Tuesday, May 4, 2010

realizations over chicken skin

life, these past few days, seem to be pushing me to be jaded again. two friends, two different stories, both about the same topic, love... and how they lost in the game. both took the gamble. both knew the odds were slightly not in their favor. both hoped for the best, and now... well, both, i hope, are trying their best to move on.

i had almost forgotten how frustrating it feels to be in the same situation. forgive the analogy but, like you had invested in a business that went belly up, is what it feels like. it's a mixture of agitation, self-loathing, self-doubt, and well, everything else nasty. of course for the time being, all this negative-emo-junk is still yet directed to the self. it's the first casualty unfortunately in this very tricky game. once that has been totally obliterated by the merciless auto-cannibalism you inflict, and while your conscience recuperates from the onslaught, whatever remnants still left of this burden is then projected to the "other" party. it sits in the pits of ur stomach, then suddenly surges out like a pyroclastic explosion. yes... bitterness sets in. the residue of self-spite. bile spitting, projectile sarcasm and what-nots, all focused on that one person who (REALLY) was the cause of all this misfortune... that person who tore your heart out and gave it to his ratty-looking chihuahua to eat for breakfast.

oh the rage. oh the intense hatred! there's a malevolent PASSION suddenly to inflict load mounts of indescribable pain! revenge is not really what it is... rather, JUSTICE. there has been an imbalance set in the universe and YOU, my pained, dumped friend, have been divinely tasked to set back the cosmic equilibrium!!!!!

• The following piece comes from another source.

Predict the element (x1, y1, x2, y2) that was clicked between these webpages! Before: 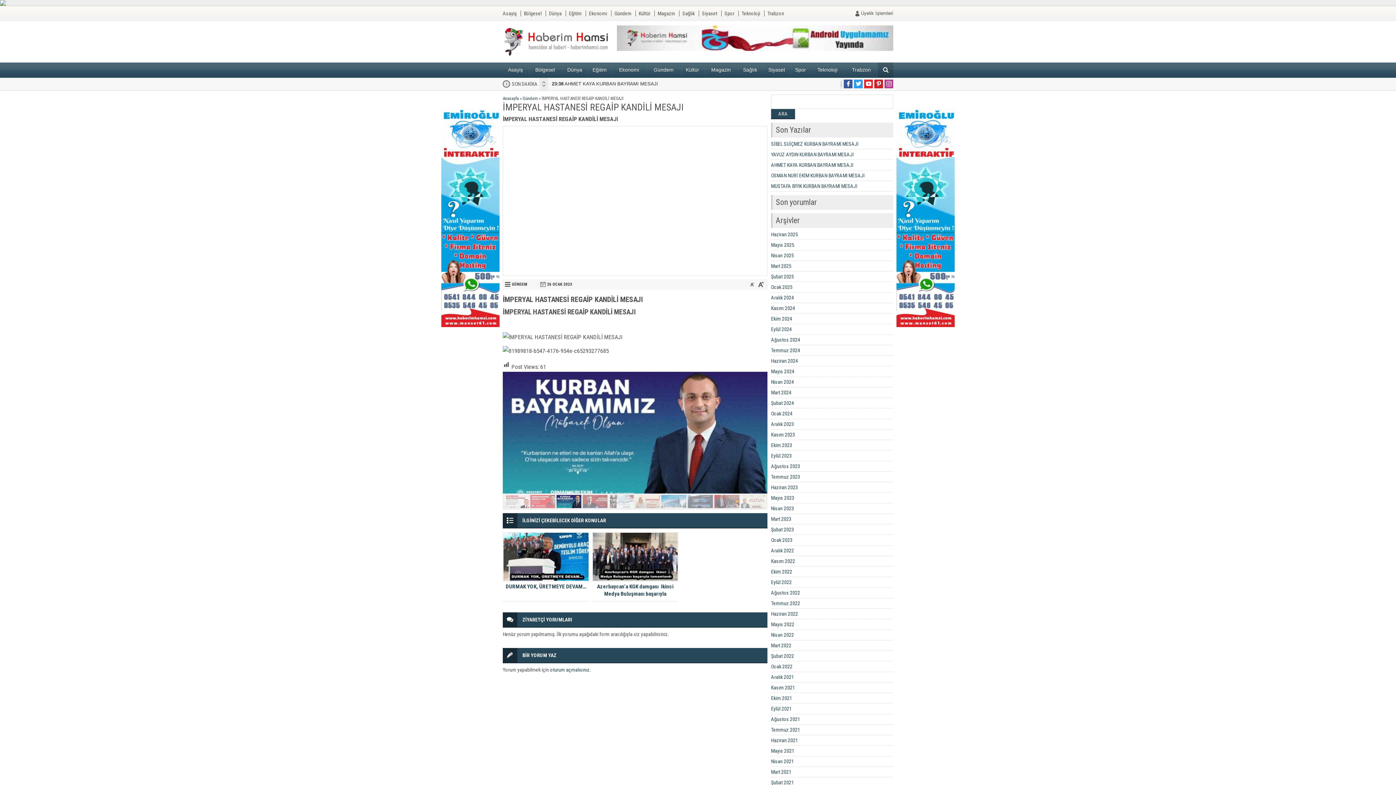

you then simmer in the spite, melting every tough joint and sinew in the slow, long boil. your countenance changes. your energy shifts, and not too long, you find yourself in a downward spiral into a dark and bottomless pit. by this time, the person who hurt you initially would have already found someone else. the person the universe had meant for you had already come and gone. the moments made to complete you had already passed. the sweet climax of a fulfilling and wonderful life had already dissipated... all because you chose to hold on to something small, and truly so, rather insignificant.

maybe because it makes you feel alive.

maybe because pain and misery make you feel relevant.

maybe because, even if it hurts, this feeling is still of that person who could not love you back, and you cannot bare to let that person go.

maybe because you fool yourself to think, there's no more beyond this point.

maybe because, you're really narrow-sighted.

maybe because you really like small and insignificant things...

2 comments:

M.T. said...

Well said. We should also try our best to understand the other person. In that way we get to have a better picture of how this happened. It's already a painful experience and you are correct in saying that it's like an investment that has been wasted. Acceptance eventually comes in and the other person has a contribution on how to properly assist the broken hearted. Friends can also help. I sometimes wonder if the pain associated is well worth the experience. No one really deserves to be in such situation. It's hard to move on. The truth hurts and it lingers for sometime.

jamie da vinci! said...

we all deserve to be in the situation. it's far more cruel to be sheltered from such experiences, considering how much there is to gain from it. rebirth, growth, and wisdom have their price. one should not be afraid to hurt. it's part of life, really. you would be a fool to think it's not.

kuya once told me... life is hard. life is tough. get over it.